A group of AHS students have organized a toy drive for Cradles to Crayons, a grassroots charity, to gather items for children in need. Based in Philadelphia and Boston, the organization’s website said its mission is to “help kids in poverty: kids who don’t have shoes that fit, or a cot warm enough to fend off the winter winds, or a backpack to take their books and supplies to and from school.” A collection box has been placed at the foot of the stairs in the foyer, the new focal point of the space.

Rhea Singh, the leader of the group, contacted CTC and initiated another drive our school has done for the organization. Singh, who inherited the position from last years leaders, joined with a few of her friends. An active member of the club both freshman and sophomore year, Singh said that “it is very easy to get involved, we meet every other Wednesday at 7:20 in room 326. It’s a very relaxed club, full of kids who just want to make a difference in the community.” The group is promoting acts of holiday kindness in order to “supply these items free of charge by engaging and connecting communities that have with communities that need.” These items are essential for children so that they can “thrive–at home, at school and at play” Singh says.

Some trends that are emerging in the donation box are board games such as Sorry! and Monopoly, as well as various school supplies.

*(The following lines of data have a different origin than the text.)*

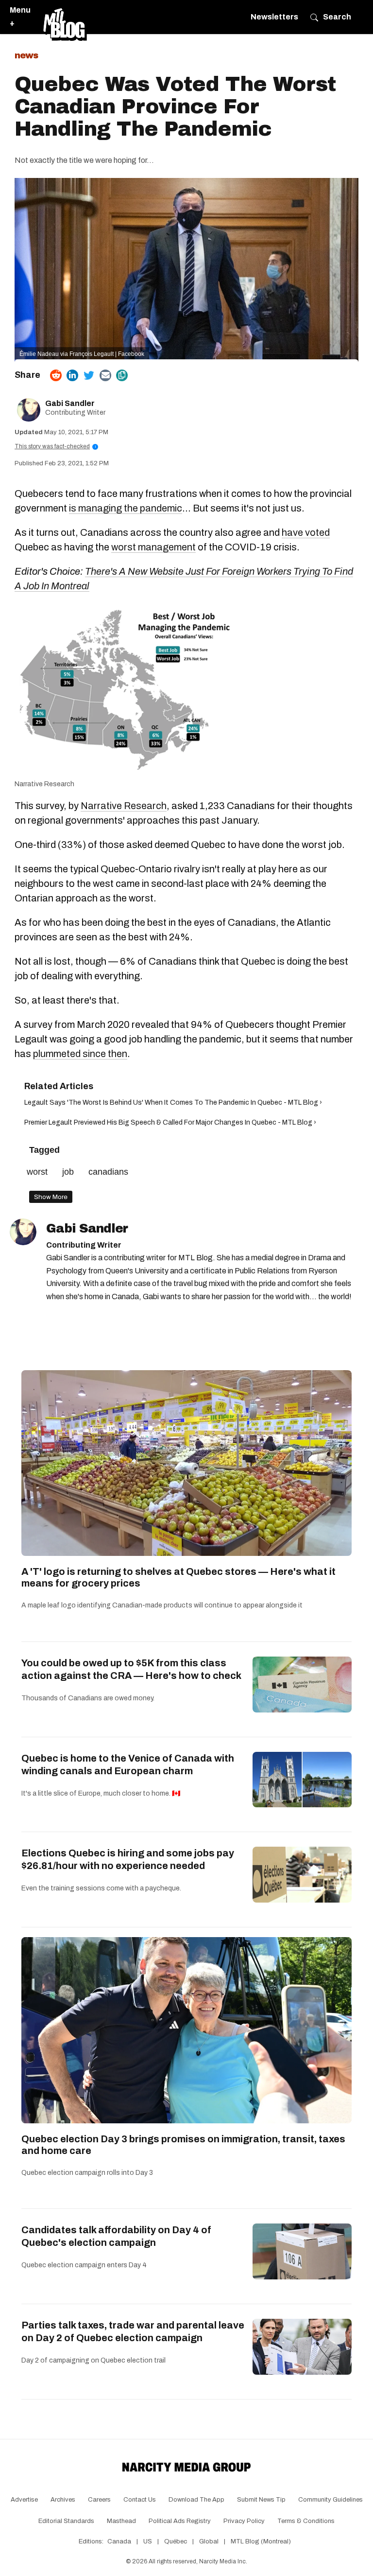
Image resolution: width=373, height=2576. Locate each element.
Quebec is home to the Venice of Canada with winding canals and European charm (127, 1764)
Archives (63, 2499)
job (68, 1172)
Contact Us (139, 2499)
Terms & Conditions (306, 2521)
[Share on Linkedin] (72, 375)
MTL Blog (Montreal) (261, 2541)
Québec (175, 2541)
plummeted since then (80, 1053)
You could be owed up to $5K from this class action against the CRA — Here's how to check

The group is looking for any “gently used toys in good condition, such as Barbies, toy trucks, or blocks. However, we cannot take any used stuffed animals.” Singh said.

The box is growing in size, and donations will be accepted through the month of November. Everyone is encouraged to participate, whether their contribution is large or small. As a particularly affluent community, AHS could provide a lot of items to hundreds of impoverished children living so close to our town. Although it may seem trivial, the donations brought into this school could change one child’s life. The majority of our student body has visited Boston at least once, and to know you are making a difference in a neighboring area could change your perspective on the holiday season.  Could you imagine your childhood years with no coloring books, board games or toys? Neither could I, and with the support of our school, children in our region won’t have to either.